= Zümrüt Gülbay-Peischard =

Turkish-German university teacher (born 1970)

Zümrüt Gülbay-Peischard (born March 25, 1970, in Ankara as Zümrüt Gülbay) is a German lawyer and publicist. Since 1998, she has been a professor of business law at Anhalt University of Applied Sciences in Bernburg (Saale). At the time of her appointment, she was the youngest law professor in Germany.

== Career ==
Gülbay-Peischard grew up in a family of guest workers in Berlin-Wedding. She came to Germany at the age of two and graduated from high school at the top of her class. She then studied Business Administration and Law at the Free University of Berlin from 1989 to 1993. After passing the First State Examination in Law, she worked part-time as an assistant to the senior partner of a commercial law firm during her legal traineeship and earned her doctorate at the age of 25 in European Competition Law with a dissertation on "Comparative Advertising, Subsidiarity, and Europe: The Directive on Comparative Advertising in Accordance with the Principle of Subsidiarity in European Community Law." She subsequently practiced law in Berlin. She also worked as a lecturer at various universities.

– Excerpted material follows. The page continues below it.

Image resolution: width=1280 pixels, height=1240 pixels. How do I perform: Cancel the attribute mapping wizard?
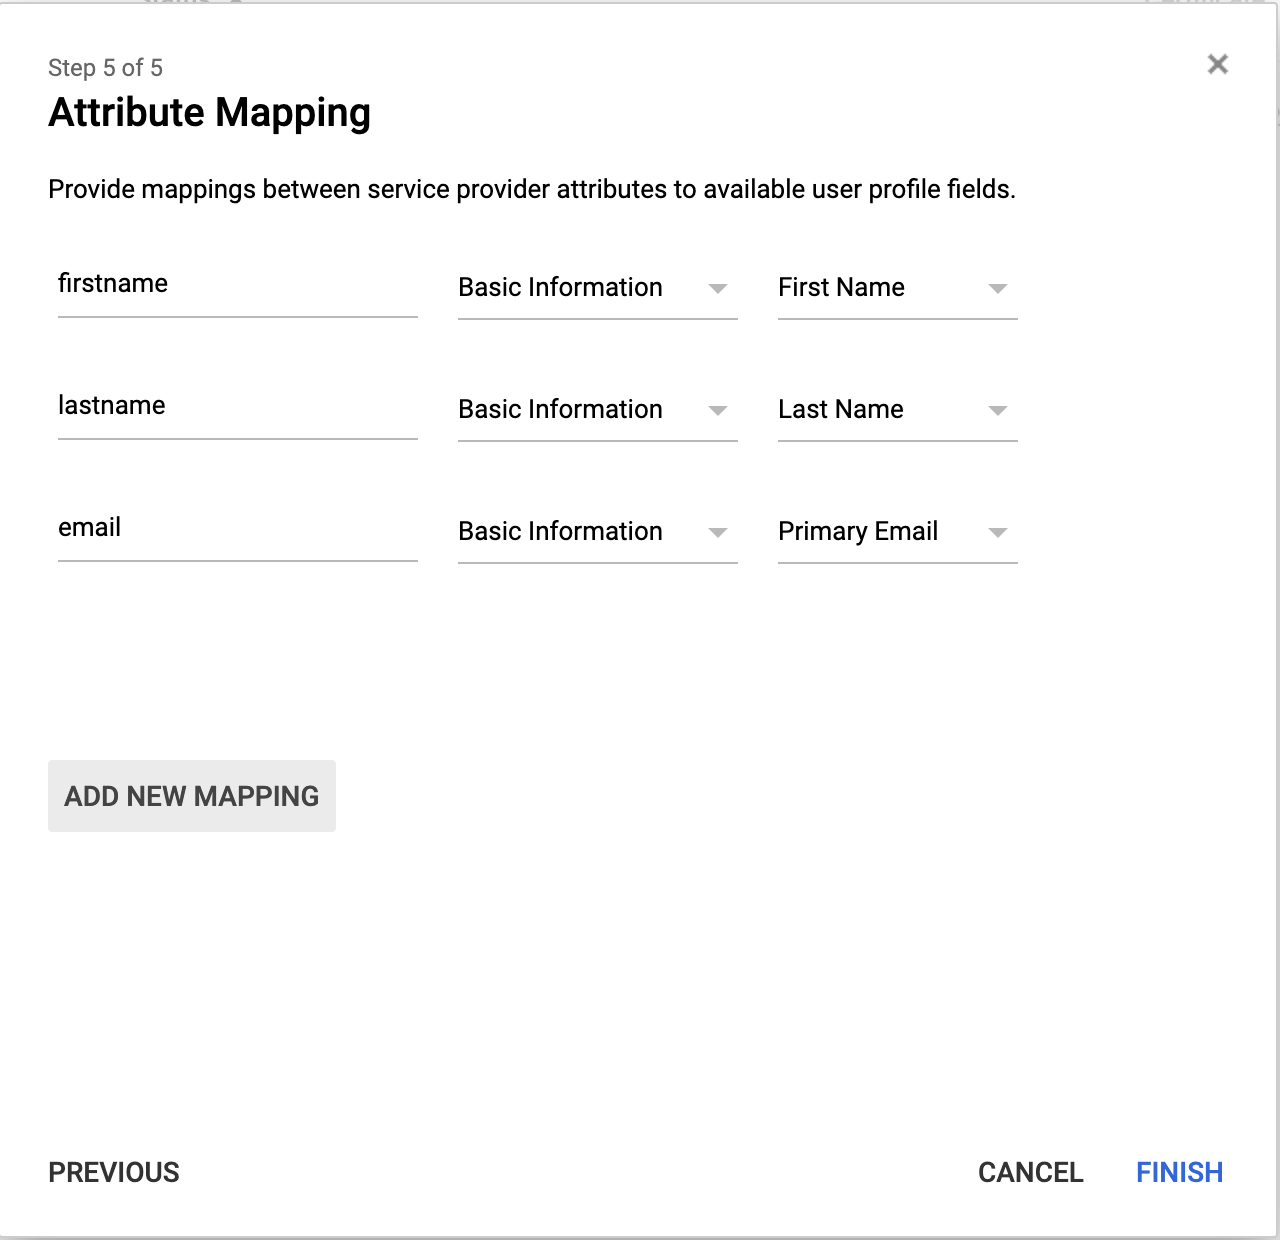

In 1998, she was appointed professor at Anhalt University of Applied Sciences in Bernburg (Saale). At the time of her appointment, she was the youngest law professor in Germany and consequently received media attention.

At Anhalt University of Applied Sciences, she is the program director for the Bachelor's and master's degree programs in Business Law within the Department of Business. Her focus is on International Business Law. Since 2018, she has served as the equal opportunities officer for her department. Gülbay-Peischard and Sarah Piper are spokespersons for the State Conference of Equal Opportunities Officers at Universities and University Hospitals in Saxony-Anhalt.

In addition to Bernburg, Gülbay-Peischard teaches at the Berlin Institute of Electronic Business and at the Berlin School of Economics and Law. She works as an external consultant for the law firm Wiesensee, Petruschke and Partners.

Gülbay-Peischard is married and has two children.

== Engagement ==
Gülbay-Peischard works for various integration projects and has spoken out in the media as a German of Turkish origin living in Germany. She spoke at the Integration Congress of the CDU/CSU parliamentary group in mid-October 2008. She was a co-founder of the "Club of the 21st Century", which hosted a discussion with Thilo Sarrazin in 2010. She participated in the German Islam Conference.

On February 5, 2002, she was a guest on the talk show Johannes B. Kerner.On October 6, 2018, Gülbay-Peischard was a contestant on the quiz show I Know Everything!.